The Endangered Material Knowledge Programme (EMKP) is offering small and large grants to document material knowledge systems that are under threat and in danger of disappearing. This includes knowledge systems associated with the making, use, repair, and re-purposing of material objects, spaces, architecture, performances, and environments.
Documentation methods can include but are not limited to, film, audio recordings, photographs, written notes, maps, 3D models, and drawings. Successful applicants will be required to submit digital copies of these records to be uploaded to the EMKP open-access repository, which is hosted by the British Museum.
- Applications for EMKP documentation grants must focus on topics that have a strong material dimension. Applications that include aspects of intangible practice and culture (e.g., dance, music/song, performance) must link these to material acts and knowledge – e.g., musical instruments, costume, staging.
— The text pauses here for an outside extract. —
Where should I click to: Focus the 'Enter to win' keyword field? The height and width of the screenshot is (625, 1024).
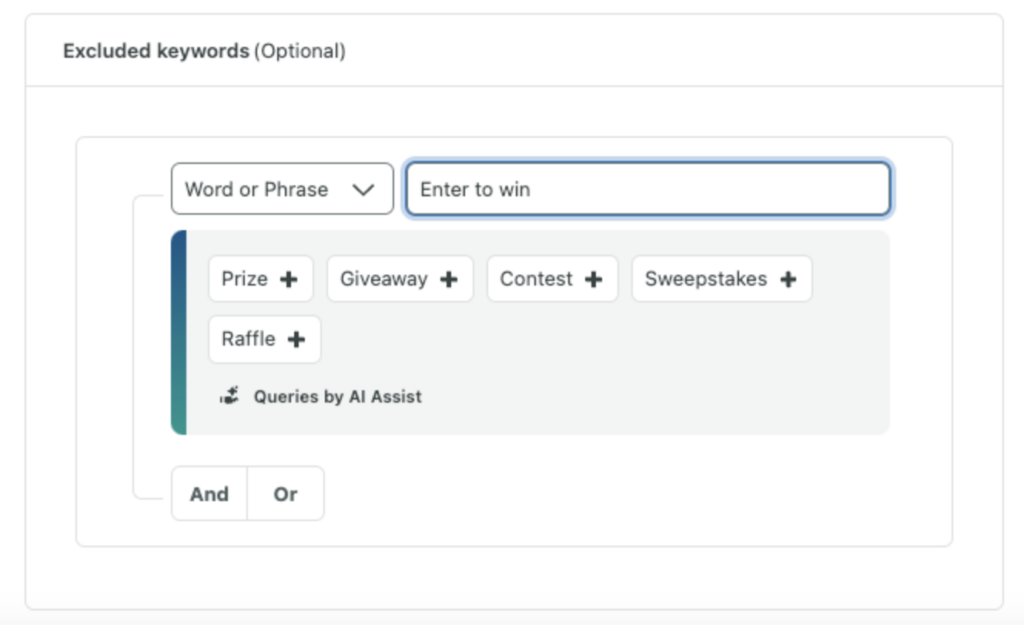pos(647,189)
Projects that seek to document ecological knowledge systems must also ensure a direct connection to material and cultural practices. They do not, for example, support applications that exclusively document food production, but can support applications that document disappearing foodways in terms of food preparation, consumption and sharing, and the materials and object used in these processes.
Types of Grants
- Small Grants can last up to one year with a maximum award of £20,000. Small Grants are intended for projects that are focused on a specific/individual material practice, and which are limited in scope. They are also suitable for initial pilot work to establish the nature and extent of material knowledge systems where these might not be previously known, or for early career applicants who are building new projects.
- Large Grants can last up to two years with a maximum award of £100,000. Large Grants are suitable for mature projects where more intensive and diverse documentation is proposed. They are also suitable for projects that require a larger team, projects where multiple strands of work are happening simultaneously, and projects where more time is needed to complete the documentation (e.g. because of seasonal cycles of working).
- EMKP operates a Principal Applicant (PA)/Co-Applicant (CA) system. It is the responsibility of the PA for overall project management and co-ordination, including reporting to EMKP. CoApplicants should be closely involved in the project management and delivery and demonstrate relevant skills and experience. Principal Applicants who lead other EMKP grants are not allowed to apply for another grant until completion of the first grant. Co-Applicants involved in other EMKP projects are eligible to apply if these projects are up to date with their reporting.
- There is no restriction on the nationality of the Principal Applicant or Co-Applicants. They, or one of the CA’s, must however be affiliated with an appropriate academic or community institution (e.g., museum, archive, university, NGO) who will take responsibility for administrative oversight of the project including financial reporting.
- If a PA is currently enrolled as a student, they must provide a letter of support from their supervisor, undertaking to ensure the work is carried out according to the terms of the grant.
- EMKP grants cannot cover salary costs or teaching replacement costs for the Principal Applicant. Salaries for Co-Applicants can be considered as an exception and are restricted to the CA’s based in the country of research, and whose involvement is essential to the completion of the proposed work.
- They do not fund the following:
- Revitalisation projects (using grants to revive lost or forgotten technologies, crafts etc). Projects must focus on material practices/practitioners that are still active/within living memory, even if they may be very few knowledge holders left.
- Projects focused on ethno-medicine or medicinal knowledge.